— begin Document excerpt —

For That Special Father.

Here is one more from my treasured memory. This piece was published in an online magazine in 2008 on Father's Day.

They are Daddy’s girls inheriting most of his features, taste and attitude. Time spent with their Papa is a like a Disney ride- full of fun with no or minimal restrictions. Their whims are welcomed and answered and sometimes even promoted, as Papa loves to pamper them. Time with papa means wrestling on sofa and bed, going for fun activities and getting all their wishes fulfilled. Papa cannot see those melodramatic tears in his angel’s eyes. I am relegated to an ogre in their presence. With me, their treats are limited and their tantrums are unanswered. I have developed a thick cuticle for their melodramas. I am playful, but have to be strict and sometimes even go against my parental ethics and spank them lightly for their misdeeds.

Papa has long working hours, a lot of demands and pressures at work and those frequent business travels that makes him stay away from home for couple of weeks and sometimes even months. He has a tough fight to squeeze out quality time for his daughters and he always does that. But sometimes the treatment that he receives from his daughters leaves him hurt and in doubts about his bonding with his daughters.

I was busy cooking the elaborate meal for a special ‘Friday’ dinner. Friday is a special and enjoyable evening for my husband. From my kitchen, I had a warm feeling seeing three of them wrestling on the carpet in the living room. My husband was making noises of wild animals while they ran around him giggling. Suddenly the play was interrupted when my elder one bumped her head on the wall. Though Papa ran for rescue, she insisted on going to me. I came out of my kitchen and took her in my lap. Here the sibling rivalry was ignited and my two year old was not ready to share her mama with her elder sister. She also started crying and asking for me. Both of them refused the help assisted by their father and wanted a piece of mama at the same time. So I sat cross-legged on the carpet with both on each leg of mine. While I continued soothing them, my husband took care of the rest of the dinner. After feeding them and putting them to bed, I joined my husband for our Friday ritual of watching late night movie together without kids interrupting us. I could read his face. He felt left out when his daughters declined his assistance. “Why do they always demand for you? Even I love them.”- He said with a sigh.

I know my daughters do not realize it. He is not a man of words and gestures. So the message is not so well conveyed to those young brains. My daughters too love him but are not expressive about it. Despite of my occasional strictness, they still hug me and often will repeat, “ I love you, Mama”, but for Papa this expression comes very rare. They miss him when he is not around. They are too young to express it in words, but the unusual crying speaks for it.

— end Document excerpt —
— begin Information supplied —

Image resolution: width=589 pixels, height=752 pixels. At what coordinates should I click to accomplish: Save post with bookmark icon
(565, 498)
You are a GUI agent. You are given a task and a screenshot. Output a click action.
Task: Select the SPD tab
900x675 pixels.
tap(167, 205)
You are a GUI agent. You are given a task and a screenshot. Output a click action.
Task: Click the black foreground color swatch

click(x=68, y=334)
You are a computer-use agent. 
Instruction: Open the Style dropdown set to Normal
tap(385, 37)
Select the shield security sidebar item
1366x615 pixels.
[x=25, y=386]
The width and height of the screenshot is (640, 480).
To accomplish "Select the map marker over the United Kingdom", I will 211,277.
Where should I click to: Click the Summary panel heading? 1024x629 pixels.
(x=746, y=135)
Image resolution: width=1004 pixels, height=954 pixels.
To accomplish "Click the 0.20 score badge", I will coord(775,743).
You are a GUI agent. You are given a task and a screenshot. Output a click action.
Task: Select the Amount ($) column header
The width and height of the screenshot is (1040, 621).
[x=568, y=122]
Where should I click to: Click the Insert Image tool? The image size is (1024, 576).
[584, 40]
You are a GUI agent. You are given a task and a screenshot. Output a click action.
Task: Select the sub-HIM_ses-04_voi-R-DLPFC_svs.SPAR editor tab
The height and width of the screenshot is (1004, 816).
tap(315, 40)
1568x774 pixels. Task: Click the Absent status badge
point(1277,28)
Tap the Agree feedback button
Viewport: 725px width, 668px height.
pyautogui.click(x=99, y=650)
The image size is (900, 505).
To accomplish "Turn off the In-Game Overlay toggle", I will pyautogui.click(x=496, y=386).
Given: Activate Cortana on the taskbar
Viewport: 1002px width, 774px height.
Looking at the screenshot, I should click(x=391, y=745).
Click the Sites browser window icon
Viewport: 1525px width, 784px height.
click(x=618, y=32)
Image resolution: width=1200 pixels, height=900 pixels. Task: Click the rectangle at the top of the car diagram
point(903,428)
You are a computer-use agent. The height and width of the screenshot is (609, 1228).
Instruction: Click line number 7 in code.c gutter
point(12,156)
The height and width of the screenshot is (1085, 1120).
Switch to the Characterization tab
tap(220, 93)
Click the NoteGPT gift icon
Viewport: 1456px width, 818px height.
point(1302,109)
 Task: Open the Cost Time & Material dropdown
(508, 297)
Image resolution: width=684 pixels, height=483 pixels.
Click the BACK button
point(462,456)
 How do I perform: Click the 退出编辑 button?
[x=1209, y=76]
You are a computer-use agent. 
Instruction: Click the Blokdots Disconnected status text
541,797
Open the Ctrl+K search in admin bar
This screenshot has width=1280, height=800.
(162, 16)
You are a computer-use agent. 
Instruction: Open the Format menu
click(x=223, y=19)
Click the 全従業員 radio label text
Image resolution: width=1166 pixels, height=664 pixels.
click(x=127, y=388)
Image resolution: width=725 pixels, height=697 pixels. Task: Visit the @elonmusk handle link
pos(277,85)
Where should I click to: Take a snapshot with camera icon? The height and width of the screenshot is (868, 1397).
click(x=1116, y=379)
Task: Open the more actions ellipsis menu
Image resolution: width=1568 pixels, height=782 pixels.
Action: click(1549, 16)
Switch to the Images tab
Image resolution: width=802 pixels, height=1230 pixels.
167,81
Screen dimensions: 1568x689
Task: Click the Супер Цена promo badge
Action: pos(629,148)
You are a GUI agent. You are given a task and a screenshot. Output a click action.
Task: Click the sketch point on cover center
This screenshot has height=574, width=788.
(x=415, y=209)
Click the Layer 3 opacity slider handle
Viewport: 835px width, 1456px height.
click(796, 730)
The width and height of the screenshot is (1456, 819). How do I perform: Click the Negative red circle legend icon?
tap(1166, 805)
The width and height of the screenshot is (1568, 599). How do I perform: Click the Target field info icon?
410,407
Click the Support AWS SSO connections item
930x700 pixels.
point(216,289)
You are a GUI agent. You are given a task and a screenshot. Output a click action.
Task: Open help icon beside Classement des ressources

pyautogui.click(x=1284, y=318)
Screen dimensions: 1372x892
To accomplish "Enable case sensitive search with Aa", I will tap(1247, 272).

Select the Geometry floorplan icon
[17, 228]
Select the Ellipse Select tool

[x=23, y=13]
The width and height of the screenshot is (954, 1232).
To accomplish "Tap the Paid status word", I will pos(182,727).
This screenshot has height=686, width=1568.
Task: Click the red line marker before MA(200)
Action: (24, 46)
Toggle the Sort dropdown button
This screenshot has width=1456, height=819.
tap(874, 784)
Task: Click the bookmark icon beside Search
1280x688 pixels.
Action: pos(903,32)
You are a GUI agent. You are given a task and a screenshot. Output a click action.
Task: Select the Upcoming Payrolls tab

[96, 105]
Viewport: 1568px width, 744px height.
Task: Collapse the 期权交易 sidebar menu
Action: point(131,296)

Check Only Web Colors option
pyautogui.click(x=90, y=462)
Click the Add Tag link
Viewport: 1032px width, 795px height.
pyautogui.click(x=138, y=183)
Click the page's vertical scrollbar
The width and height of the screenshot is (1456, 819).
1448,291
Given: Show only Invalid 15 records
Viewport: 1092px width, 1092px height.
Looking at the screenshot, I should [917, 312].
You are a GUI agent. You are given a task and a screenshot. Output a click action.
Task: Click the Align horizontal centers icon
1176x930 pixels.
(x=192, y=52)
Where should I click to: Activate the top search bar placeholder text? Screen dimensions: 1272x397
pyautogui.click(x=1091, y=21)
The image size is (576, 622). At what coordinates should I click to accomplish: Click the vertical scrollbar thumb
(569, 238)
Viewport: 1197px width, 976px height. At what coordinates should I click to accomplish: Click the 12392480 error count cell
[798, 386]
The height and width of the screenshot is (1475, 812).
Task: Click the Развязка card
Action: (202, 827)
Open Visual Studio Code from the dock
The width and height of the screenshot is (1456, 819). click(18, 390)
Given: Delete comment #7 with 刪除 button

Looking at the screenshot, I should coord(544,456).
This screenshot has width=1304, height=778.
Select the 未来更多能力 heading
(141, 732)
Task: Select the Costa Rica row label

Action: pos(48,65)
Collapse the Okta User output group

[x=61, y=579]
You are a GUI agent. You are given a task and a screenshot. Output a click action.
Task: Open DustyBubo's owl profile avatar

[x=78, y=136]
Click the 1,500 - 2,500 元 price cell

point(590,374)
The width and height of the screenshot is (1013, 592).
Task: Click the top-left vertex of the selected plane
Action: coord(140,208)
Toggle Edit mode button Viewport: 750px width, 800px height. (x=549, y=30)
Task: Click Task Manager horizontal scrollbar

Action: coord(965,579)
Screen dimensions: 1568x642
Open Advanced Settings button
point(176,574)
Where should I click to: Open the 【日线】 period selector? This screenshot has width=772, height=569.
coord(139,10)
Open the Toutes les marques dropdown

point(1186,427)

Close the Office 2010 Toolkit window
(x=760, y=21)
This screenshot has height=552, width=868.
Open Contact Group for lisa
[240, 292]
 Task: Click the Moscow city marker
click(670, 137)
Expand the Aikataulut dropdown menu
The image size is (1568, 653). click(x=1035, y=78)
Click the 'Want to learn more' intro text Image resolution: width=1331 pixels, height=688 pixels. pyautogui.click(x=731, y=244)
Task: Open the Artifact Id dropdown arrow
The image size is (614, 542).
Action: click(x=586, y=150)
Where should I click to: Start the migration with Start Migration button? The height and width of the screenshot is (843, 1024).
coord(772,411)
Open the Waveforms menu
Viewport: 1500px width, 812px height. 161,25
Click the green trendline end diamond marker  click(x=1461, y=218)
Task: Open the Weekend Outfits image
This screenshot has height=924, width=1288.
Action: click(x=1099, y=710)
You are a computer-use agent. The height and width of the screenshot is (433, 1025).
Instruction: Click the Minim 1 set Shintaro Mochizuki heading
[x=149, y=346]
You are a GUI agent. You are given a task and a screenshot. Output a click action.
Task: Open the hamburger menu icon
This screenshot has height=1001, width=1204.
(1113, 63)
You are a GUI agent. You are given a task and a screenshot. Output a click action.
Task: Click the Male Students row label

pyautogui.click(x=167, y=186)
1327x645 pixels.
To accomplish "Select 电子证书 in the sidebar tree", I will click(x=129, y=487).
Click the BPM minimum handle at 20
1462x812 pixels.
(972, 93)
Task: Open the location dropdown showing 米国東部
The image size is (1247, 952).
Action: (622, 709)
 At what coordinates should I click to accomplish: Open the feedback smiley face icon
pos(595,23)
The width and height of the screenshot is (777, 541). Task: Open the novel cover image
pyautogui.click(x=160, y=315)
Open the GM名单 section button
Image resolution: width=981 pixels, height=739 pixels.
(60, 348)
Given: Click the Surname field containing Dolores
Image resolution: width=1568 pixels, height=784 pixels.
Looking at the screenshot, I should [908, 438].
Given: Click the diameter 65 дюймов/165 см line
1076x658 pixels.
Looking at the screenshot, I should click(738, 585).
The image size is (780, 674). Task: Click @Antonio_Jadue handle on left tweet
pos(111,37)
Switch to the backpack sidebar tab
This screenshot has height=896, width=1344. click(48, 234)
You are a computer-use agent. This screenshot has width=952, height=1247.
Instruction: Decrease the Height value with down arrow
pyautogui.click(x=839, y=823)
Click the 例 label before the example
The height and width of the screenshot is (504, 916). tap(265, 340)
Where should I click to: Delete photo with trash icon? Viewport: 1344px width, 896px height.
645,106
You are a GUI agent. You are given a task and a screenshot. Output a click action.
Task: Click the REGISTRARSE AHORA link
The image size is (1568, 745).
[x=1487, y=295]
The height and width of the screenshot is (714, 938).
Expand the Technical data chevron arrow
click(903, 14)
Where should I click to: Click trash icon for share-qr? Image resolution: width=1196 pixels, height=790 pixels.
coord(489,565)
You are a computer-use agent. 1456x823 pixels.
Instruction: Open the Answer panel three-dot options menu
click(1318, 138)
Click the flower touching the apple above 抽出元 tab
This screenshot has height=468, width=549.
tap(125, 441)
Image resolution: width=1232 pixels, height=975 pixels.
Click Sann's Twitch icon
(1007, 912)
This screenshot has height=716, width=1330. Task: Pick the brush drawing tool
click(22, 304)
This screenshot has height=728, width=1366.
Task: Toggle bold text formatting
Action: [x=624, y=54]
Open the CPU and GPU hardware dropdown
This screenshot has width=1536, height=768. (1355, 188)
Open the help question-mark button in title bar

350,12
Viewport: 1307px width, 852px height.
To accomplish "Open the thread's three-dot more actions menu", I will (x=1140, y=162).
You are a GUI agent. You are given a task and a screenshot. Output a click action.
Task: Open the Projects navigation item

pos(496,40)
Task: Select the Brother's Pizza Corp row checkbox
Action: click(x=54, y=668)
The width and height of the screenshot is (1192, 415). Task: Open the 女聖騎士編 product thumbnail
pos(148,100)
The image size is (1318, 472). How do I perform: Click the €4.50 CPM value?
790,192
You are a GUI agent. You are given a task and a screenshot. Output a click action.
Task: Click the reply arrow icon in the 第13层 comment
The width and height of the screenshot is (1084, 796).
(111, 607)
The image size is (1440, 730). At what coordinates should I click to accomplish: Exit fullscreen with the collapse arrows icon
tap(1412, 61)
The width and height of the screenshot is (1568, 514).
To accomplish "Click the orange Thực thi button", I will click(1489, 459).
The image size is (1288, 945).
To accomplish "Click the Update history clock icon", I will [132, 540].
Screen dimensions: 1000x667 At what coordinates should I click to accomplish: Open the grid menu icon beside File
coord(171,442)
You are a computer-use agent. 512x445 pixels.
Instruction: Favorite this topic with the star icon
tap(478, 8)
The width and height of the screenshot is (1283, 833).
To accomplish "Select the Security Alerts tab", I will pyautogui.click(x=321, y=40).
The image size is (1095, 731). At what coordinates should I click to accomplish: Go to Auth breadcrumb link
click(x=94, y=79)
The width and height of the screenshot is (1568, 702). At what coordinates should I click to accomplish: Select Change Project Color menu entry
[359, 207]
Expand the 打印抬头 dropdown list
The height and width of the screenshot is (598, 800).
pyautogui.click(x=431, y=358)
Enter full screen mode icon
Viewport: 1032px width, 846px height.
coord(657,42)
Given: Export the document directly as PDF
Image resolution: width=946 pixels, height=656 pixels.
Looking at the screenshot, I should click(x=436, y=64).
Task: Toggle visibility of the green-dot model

— end Information supplied —

Aim of the exercise: Please write out the Father's Day piece from "Here is one" to "for their misdeeds.", swapping "ogre" for "villain".

Response to the exercise:
Here is one more from my treasured memory. This piece was published in an online magazine in 2008 on Father's Day.

They are Daddy’s girls inheriting most of his features, taste and attitude. Time spent with their Papa is a like a Disney ride- full of fun with no or minimal restrictions. Their whims are welcomed and answered and sometimes even promoted, as Papa loves to pamper them. Time with papa means wrestling on sofa and bed, going for fun activities and getting all their wishes fulfilled. Papa cannot see those melodramatic tears in his angel’s eyes. I am relegated to an villain in their presence. With me, their treats are limited and their tantrums are unanswered. I have developed a thick cuticle for their melodramas. I am playful, but have to be strict and sometimes even go against my parental ethics and spank them lightly for their misdeeds.